Digital identity verification is being weighed up as a mechanism hardwired into decentralized finance (DeFi) systems to control financial related crime.
With the potential to reduce illicit activities supported by the U.S. Treasury Secretary, Janet Yellen, the open-access nature of the sector could be drastically “altered”, said some news outlets, changing permissionless onboarding.
The whole inquiry into the idea was mapped out in July’s Guiding and Establishing National Innovation for US Stablecoins Act, in which the Treasury participated in the consultation process and asked for commentary on permitting KYC and AML checks to be woven into the DeFi code.
While the law primarily sets standards for stablecoin issuers, it also directs regulators to examine advanced tools including, AI, blockchain analytics, APIs, and digital credentials, to curb money laundering and other illicit activity in crypto markets.

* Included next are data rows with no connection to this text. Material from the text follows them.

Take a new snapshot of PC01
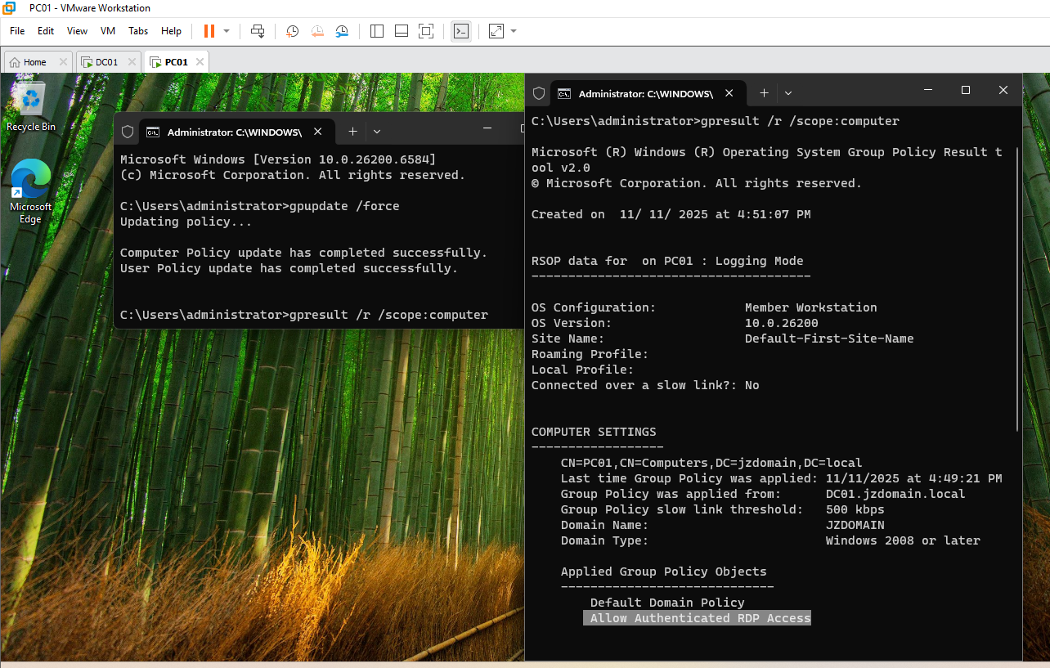Viewport: 1050px width, 668px height. [x=292, y=31]
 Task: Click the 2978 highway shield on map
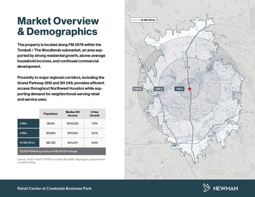[x=187, y=68]
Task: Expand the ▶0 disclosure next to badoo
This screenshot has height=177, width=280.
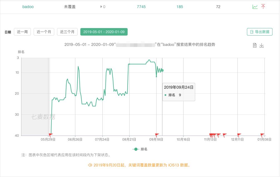Action: [x=102, y=7]
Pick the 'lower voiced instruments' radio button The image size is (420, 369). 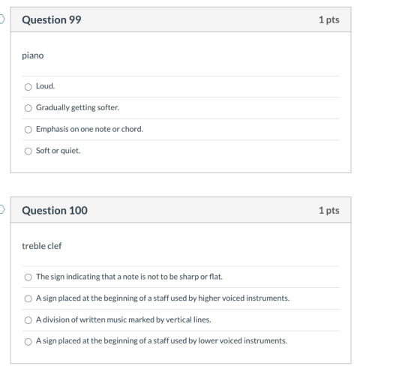(29, 342)
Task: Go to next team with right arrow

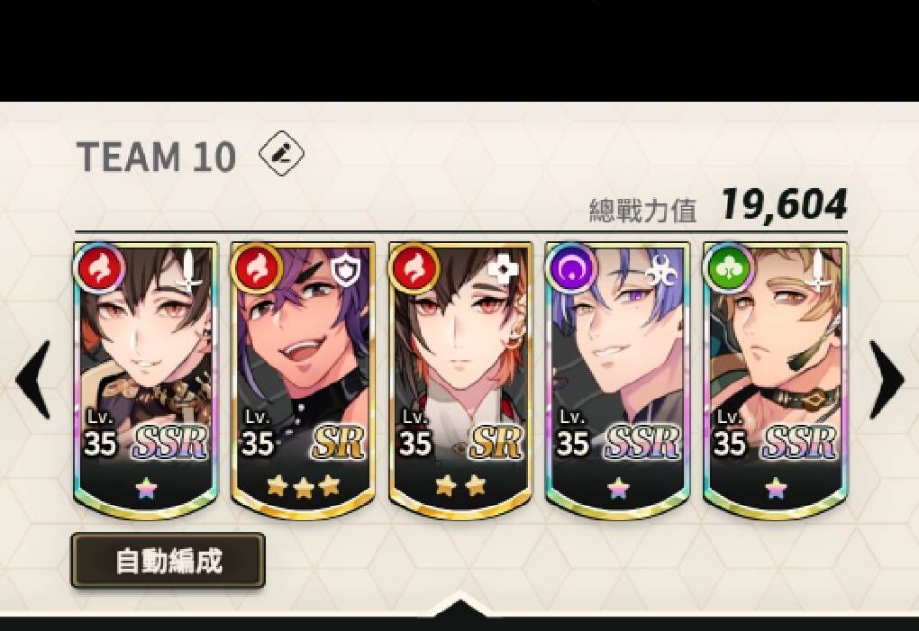Action: coord(887,379)
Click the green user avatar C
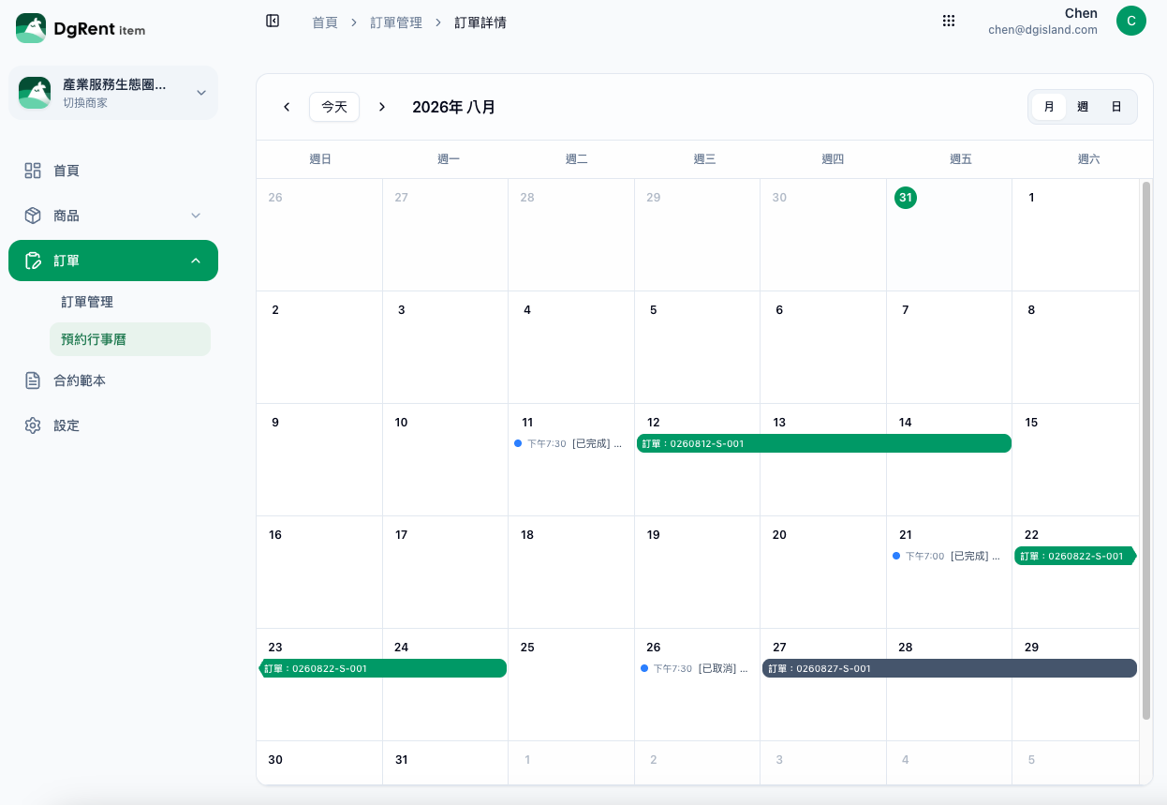 click(x=1131, y=21)
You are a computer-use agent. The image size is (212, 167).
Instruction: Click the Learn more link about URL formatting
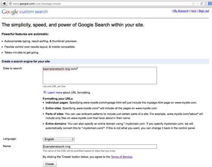point(55,93)
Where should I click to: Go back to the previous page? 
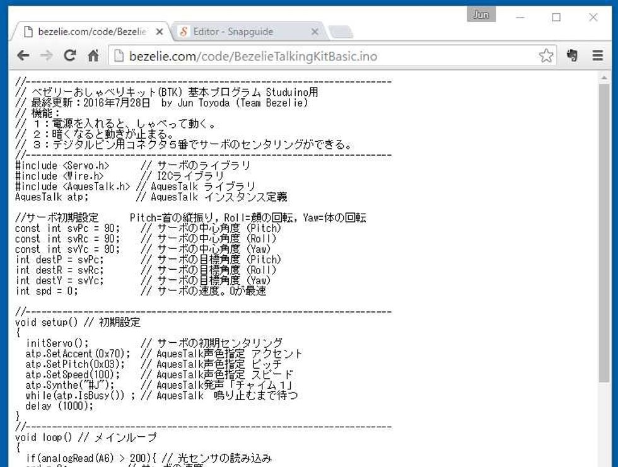point(23,56)

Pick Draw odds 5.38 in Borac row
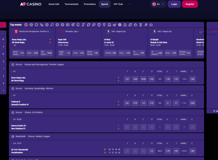pyautogui.click(x=135, y=79)
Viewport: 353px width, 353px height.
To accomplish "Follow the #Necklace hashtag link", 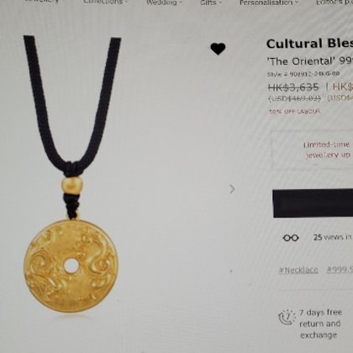I will (298, 270).
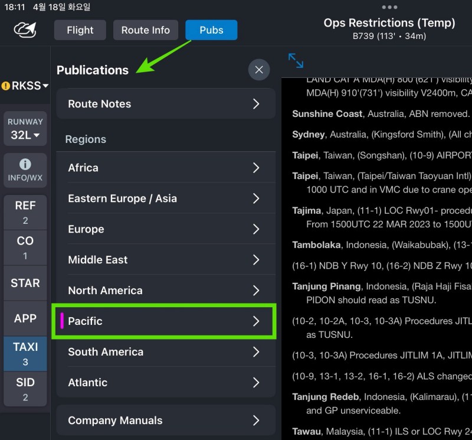Tap the yellow warning icon beside RKSS
The height and width of the screenshot is (440, 472).
tap(6, 86)
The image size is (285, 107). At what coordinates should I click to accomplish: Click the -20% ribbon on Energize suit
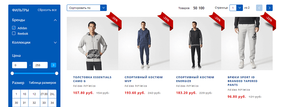tap(217, 21)
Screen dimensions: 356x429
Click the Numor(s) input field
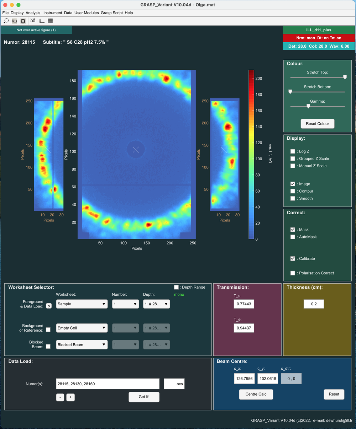pyautogui.click(x=108, y=384)
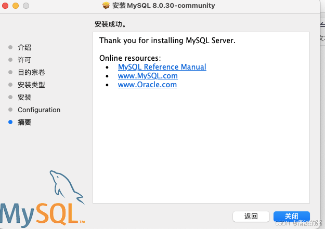Click the gray zoom window button
Screen dimensions: 325x229
click(26, 6)
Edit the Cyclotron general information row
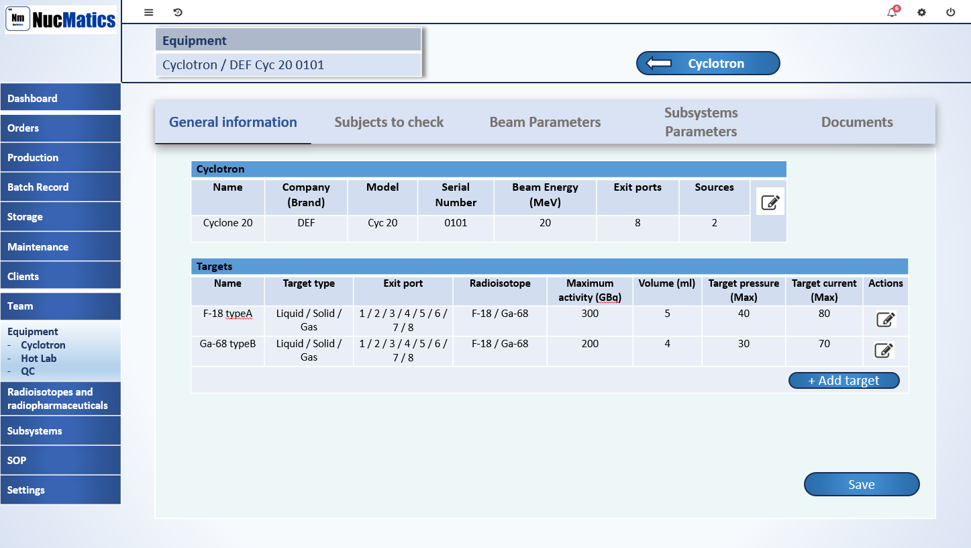The height and width of the screenshot is (548, 971). coord(770,201)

“Compliance by design” is considered one of the most controversial concepts under review because of its automation of checks, making privacy aspects of using DeFi protocols anonymously difficult. Transactions could only proceed if a user’s digital ID met established requirements, such as tied to government records, biometrics, or a secure digital wallet.
The Treasury argues the contrary that digital identity systems actually enhance privacy but regulators are on the side of a public review which would solidify the rules the Treasury provides to Congress.
The consultation process remains open until October 17, 2025.
The consultation coincides with growing pressure from U.S. banks. The Bank Policy Institute and other trade groups recently cautioned lawmakers that loopholes in the GENIUS Act could allow stablecoin firms to offer yield-bearing products through affiliates, potentially pulling trillions of dollars from the traditional banking system and straining credit markets.